An underwater pipeline to bring green hydrogen from the Iberian Peninsula to the rest of Europe will be ready by 2030 and will cost some 2.5 billion euros, France and Spain said Friday.
The H2Med, a vast submarine project proposed by Spain, France and Portugal that will run between Barcelona and Marseille, will be “completed by 2030”, French President Emmanuel Macron told a joint news conference.
And it would cost around 2.5 billion euros ($2.6 billion), Spanish Prime Minister Pedro Sanchez said standing beside Macron and Portuguese Prime Minister Antonio Costa following talks in Alicante in southern Spain.
“It is going to be the first major hydrogen corridor in the European Union,” said Sanchez.
“H2Med will be operational by the end of this decade and it will be able to transport… 10 percent of the EU’s hydrogen consumption by 2030, or around two million tonnes per year.”
Their remarks came after they formally signed off on the joint project in the presence of EU Commission chief Ursula Von der Leyen on the sidelines of a regional EU summit.
At the talks, they were to outline both a roadmap and timeline for completing H2Med, which they are hoping will be partially covered by European funds.

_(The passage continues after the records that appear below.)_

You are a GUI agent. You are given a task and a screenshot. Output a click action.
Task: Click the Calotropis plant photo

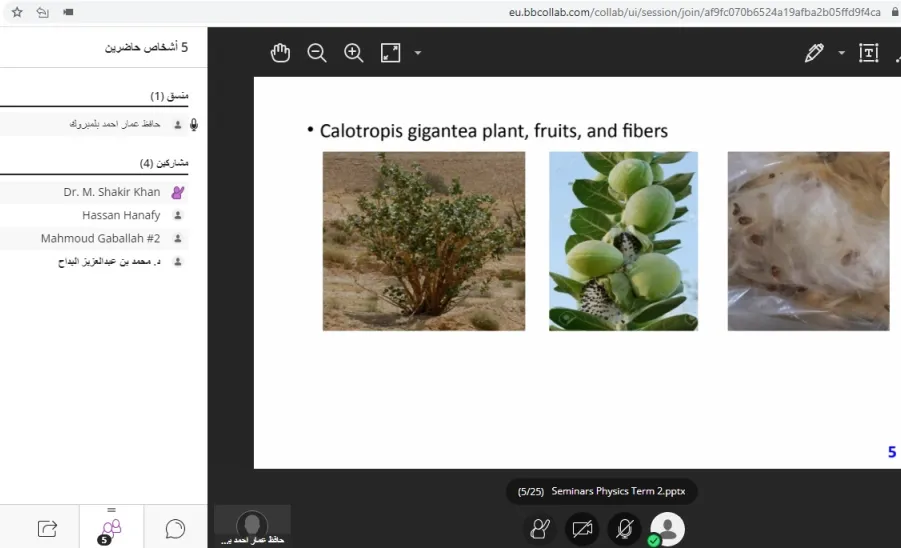(423, 241)
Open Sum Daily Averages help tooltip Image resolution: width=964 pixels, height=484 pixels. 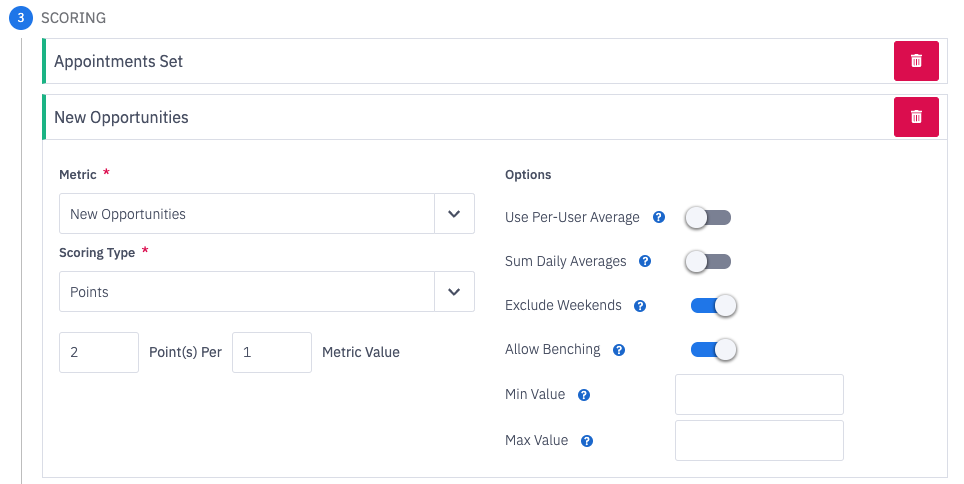click(x=645, y=261)
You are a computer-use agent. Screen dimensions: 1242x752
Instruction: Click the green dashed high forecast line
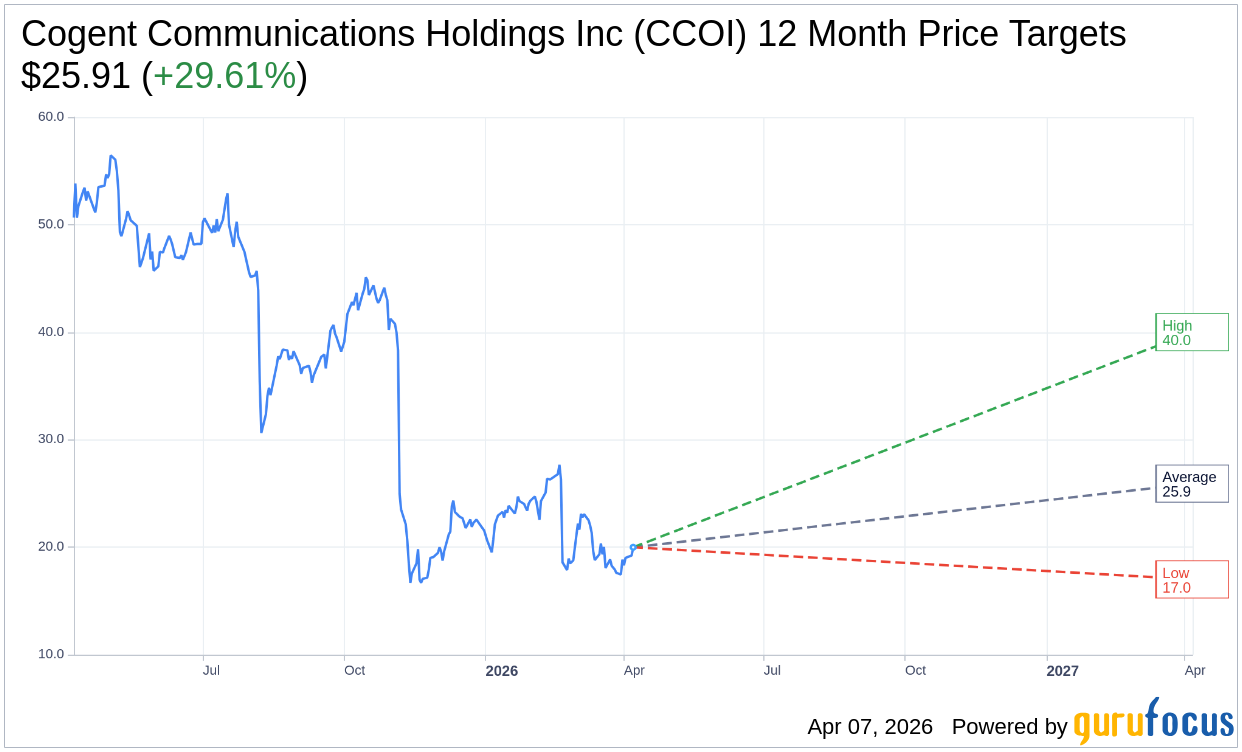[x=900, y=443]
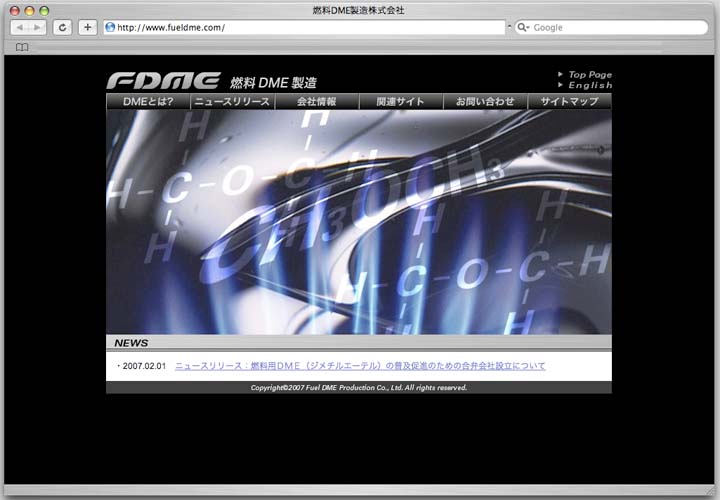Viewport: 720px width, 500px height.
Task: Click the Safari back arrow button
Action: click(x=19, y=28)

“Today the Iberian peninsula is becoming a major European energy gateway to the world,” said Von der Leyen, who hailed the initiative, saying it had “the potential to help us build a real European hydrogen backbone”.
“We want to produce 10 million tonnes of renewable hydrogen in the European Union by 2030 and we plan to import in addition another 10 million tonnes,” she said.
The pipeline project comes as Europe struggles to reduce its dependence on Russian energy following its February invasion of Ukraine.